[Collected data]
>>>>>
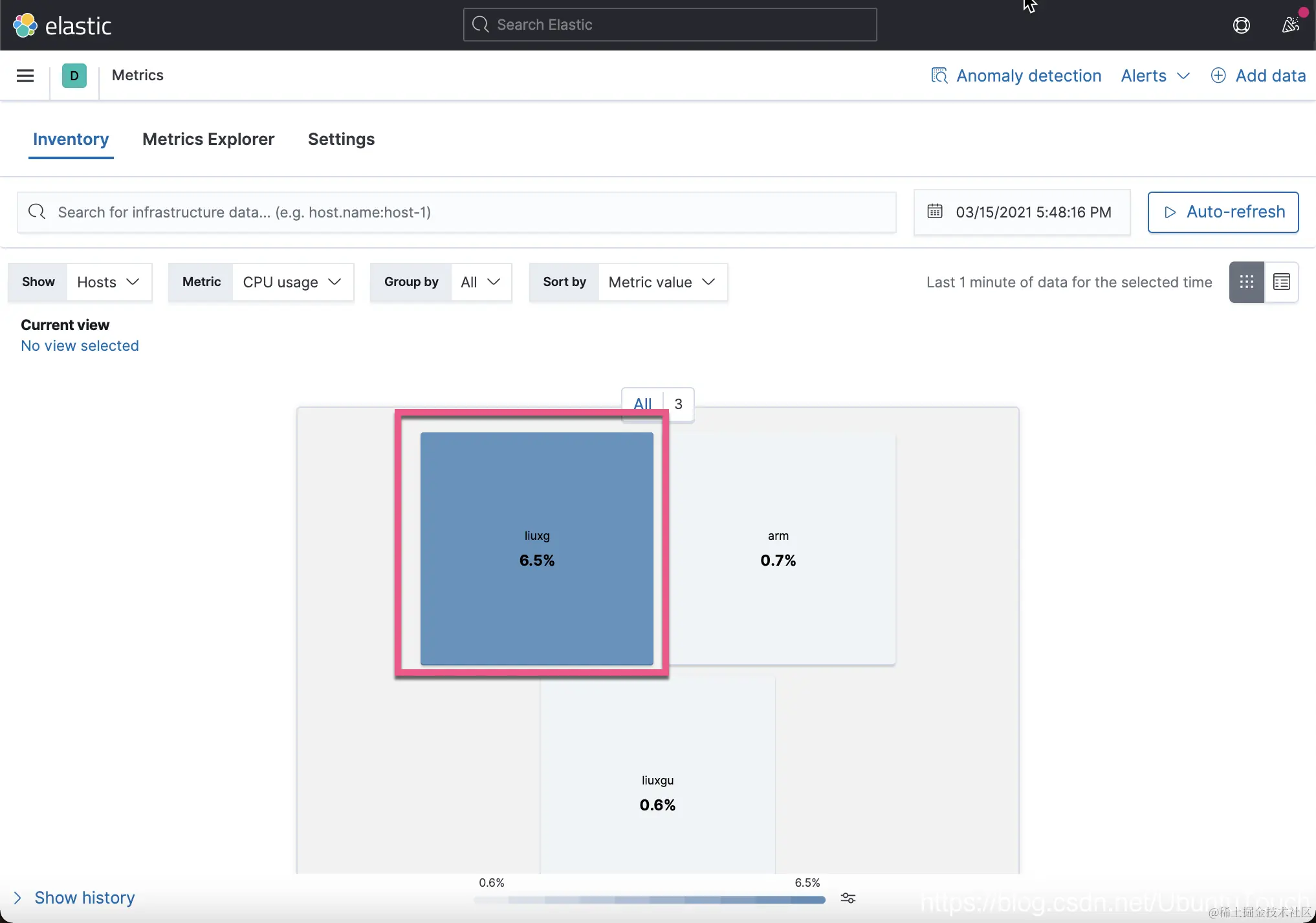Click Add data button
Screen dimensions: 1316x923
1258,76
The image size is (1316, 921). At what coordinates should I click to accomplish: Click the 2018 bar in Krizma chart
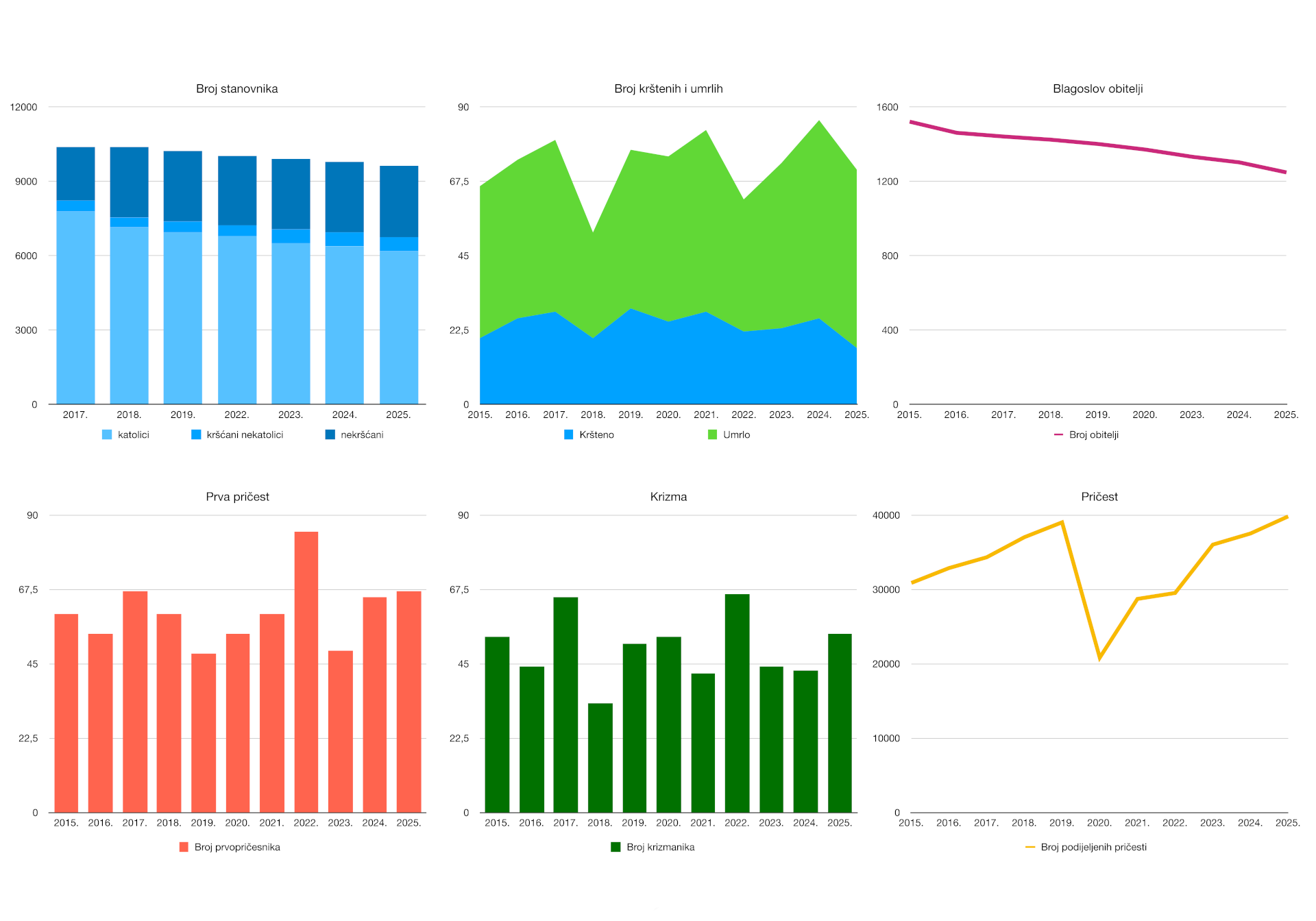pos(600,757)
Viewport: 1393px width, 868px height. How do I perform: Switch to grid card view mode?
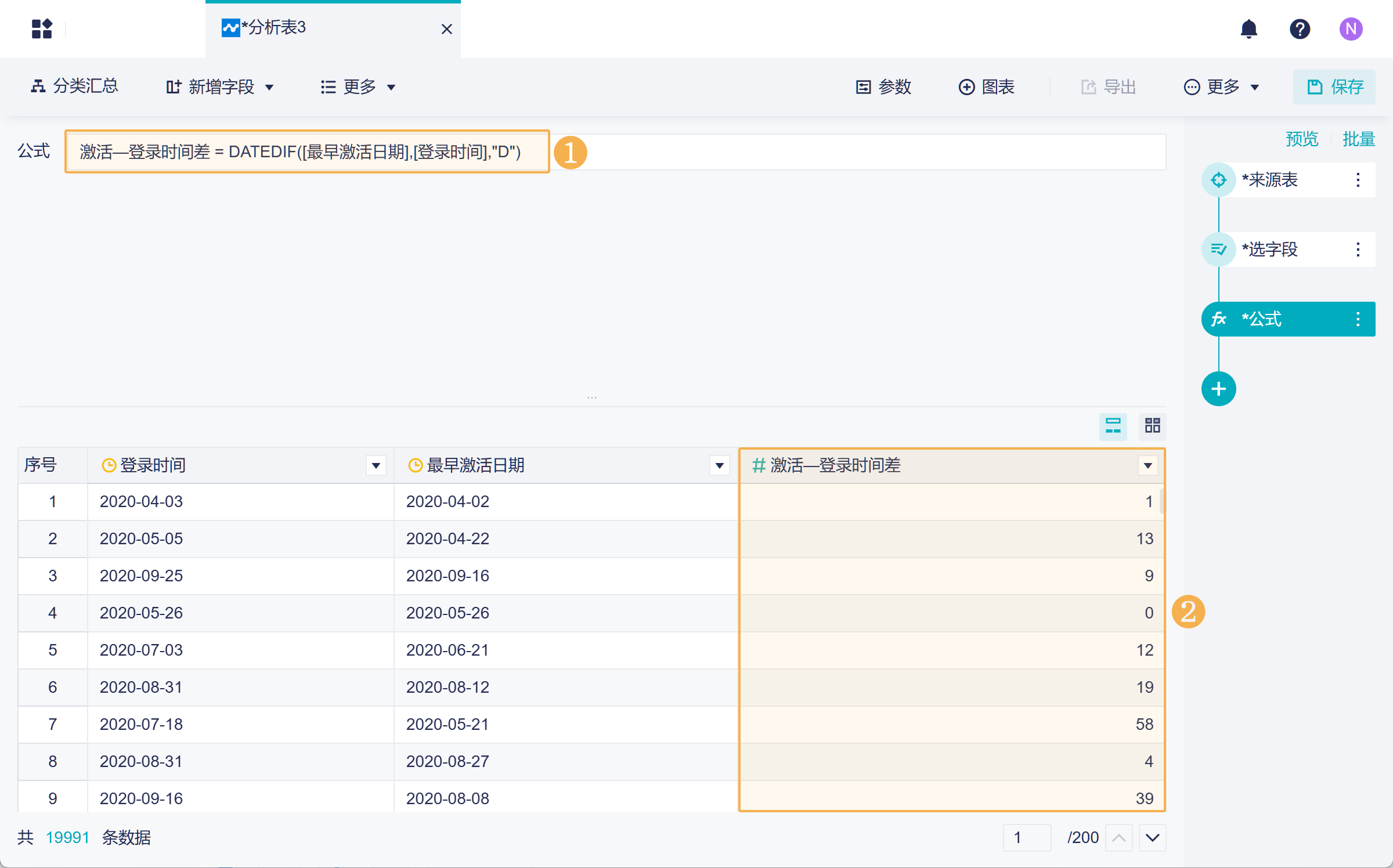(x=1152, y=426)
<<<<<
Required action :: Copy out exactly the lines between the line that contains "The image size" and the last line of the records, both ends included; leave out every picture.

Written solution ::
The image size is (1316, 921). At what coordinates should I click to accomplish: Click the 2018 bar in Krizma chart
pos(600,757)
Viewport: 1393px width, 868px height. How do I perform: Switch to grid card view mode?
(x=1152, y=426)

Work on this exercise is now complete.